Apathy is prevalent problem in Parkinson’s disease, but it is more evident in patients’ behavioral and social habits than in their emotional or cognitive ones, researchers in the U.K. report.
Their study, Differential impact of behavioral, social, and emotional apathy on Parkinson’s disease,” also linked behavioral and social apathy to a likelihood of depression in these people. The research was published in the journal Annals of Clinical and Translational Neurology.
Apathy is a well-recognized Parkinson’s non-motor symptom, although research rarely looks into the specific domains – behavioral, cognitive, executive, social, and emotional – it affects, or how exactly this symptom relates to depression and anhedonia (the inability to feel pleasure) seen in Parkinson’s patients.
University of Oxford researchers used the Apathy Motivation Index (AMI), a self-report measure of apathy validated in healthy individuals, to examine the multidimensional profile of apathy in Parkinson’s disease.
AMI categorizes apathy according to behavioral (the tendency to self-initiate goal-directed behavior), social (the level of engagement in social interactions), and emotional (ability to express feelings or affective responses) domains.

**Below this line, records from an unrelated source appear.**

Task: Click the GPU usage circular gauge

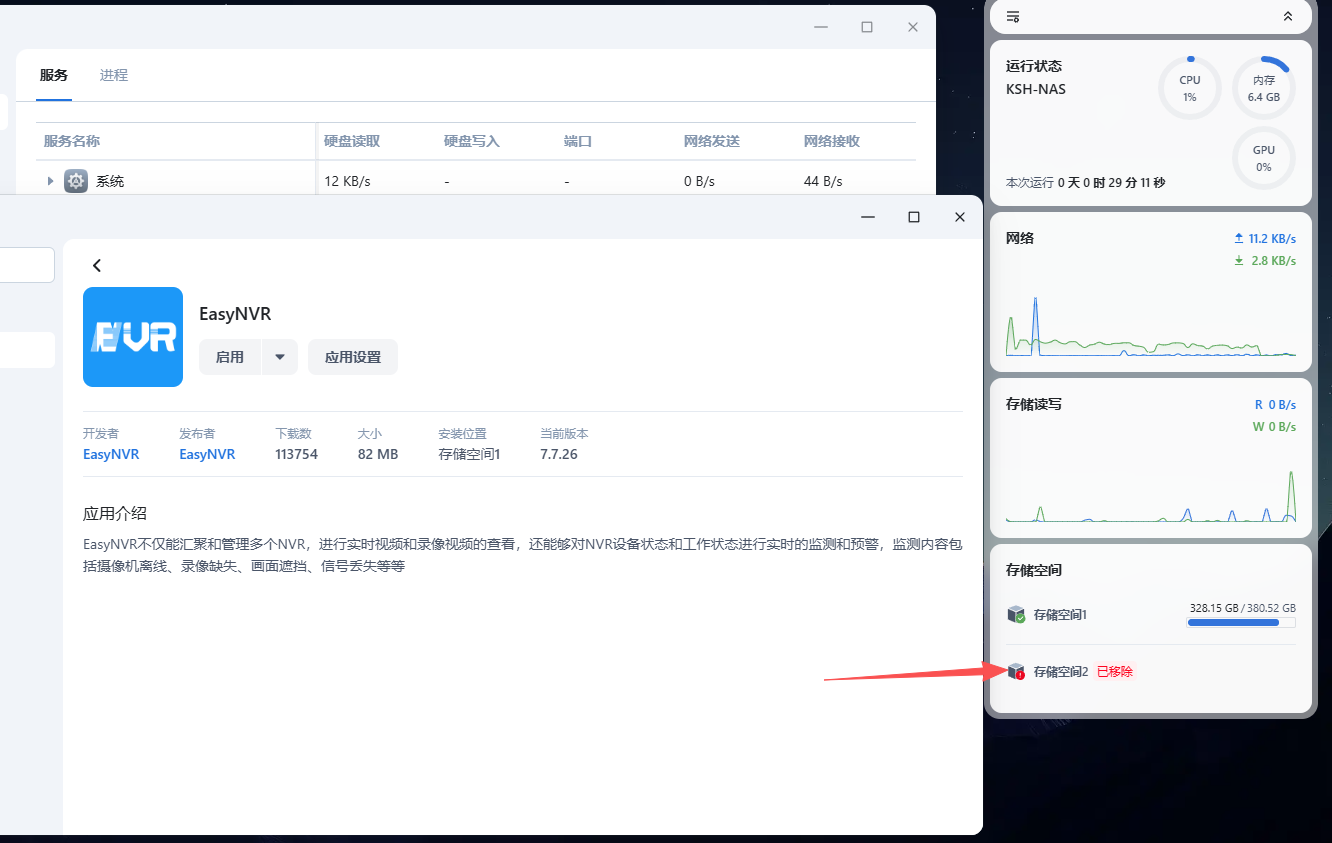Action: pos(1263,158)
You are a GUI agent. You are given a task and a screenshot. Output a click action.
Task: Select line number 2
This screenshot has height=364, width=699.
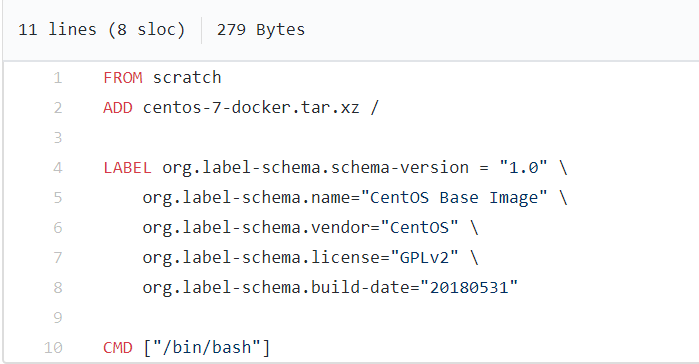58,108
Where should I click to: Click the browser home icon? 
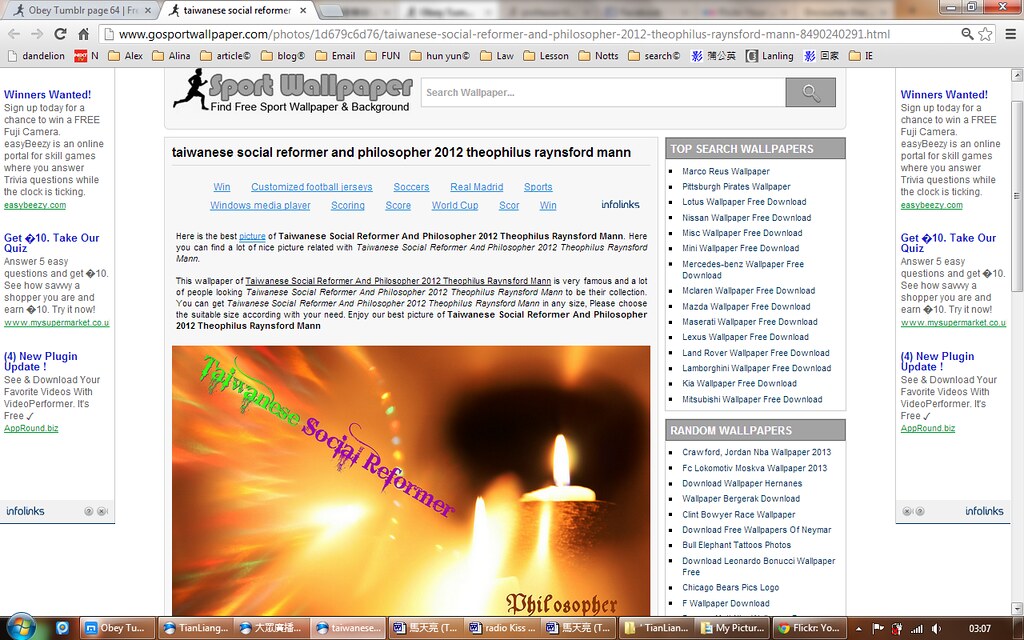click(84, 34)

The team first evaluated AMI’s reliability and validity in Parkinson’s by comparing it with the Lille Apathy Rating Scale (LARS), a well-validated interview approach to assessing apathy in Parkinson’s and used in the development of AMI. Next, they evaluated if Parkinson’s patients exhibited differences in apathy domains compared to healthy controls, and if these domains associated with depression and anhedonia.
The study included 102 Parkinson’s patients (mean age 67.7; 79 men) and 147 healthy volunteers (mean age 66.1; 104 men). Mean disease duration was 6.6 years and Unified Parkinson’s Disease rating scale score was 27.0 (on a 0-199 scale, with 0 meaning no disability and 199 total disability). Neither patients nor controls had other neurological or psychiatric conditions.
Eighty-seven patients completed LARS, 84 (and 67 controls) completed the 14-item Snaith–Hamilton Pleasure Scale (SHAPS, a 14 item scale that measures anhedonia), and 80 (87 controls) completed the Geriatric Depression Scale–Short Form (GDS-15, a 15-item form to screen for depression in a variety of settings).
Results showed that AMI’s total score correlated positively with LARS’ overall score, demonstrating good construct validity, the researchers said. AMI also showed diagnostic accuracy in identifying 36 Parkinson’s patients with apathy. According to the authors, this means that AMI enables them to explore the various dimensions of apathy, while achieving an apathy prevalence rate consistent with existing studies.
Parkinson’s patients showed a higher total AMI score than healthy controls, indicating greater apathy overall. This result, as well as individual subscale scores, was not dependent on age, sex, cognition, years of education, disease duration, and levodopa doses.
Subsequent analyses revealed that patients had higher levels of behavioral and social apathy relative to controls, but not of emotional apathy. However, six patients showed deficits in emotional sensitivity and no deficits in the other domains.
Patients who were more behaviorally and socially apathetic were more likely to be depressed, a co-existing condition not observed in emotional apathy scales among patients. In healthy controls, higher the level of emotional apathy associated with lower the evidence of depression.
“This result suggests that different clinical approaches toward apathy in patients with PD compared to the general population might be needed,” the scientists wrote.
Patients with higher behavioral and social apathy also showed more evidence of anhedonia. Again, this was not found in emotional apathy. In the controls, only social apathy correlated with a reduced capacity to feel pleasure. No differences were found between patients and controls regarding anhedonia levels.
“Together our findings may help in guiding the development of more effective, selective treatments for apathy in [Parkinson’s] — including nonpharmacological ones aimed at different aspects of motivation — as well as assisting in our understanding of how apathy, anhedonia, and depression are related,” the researchers concluded.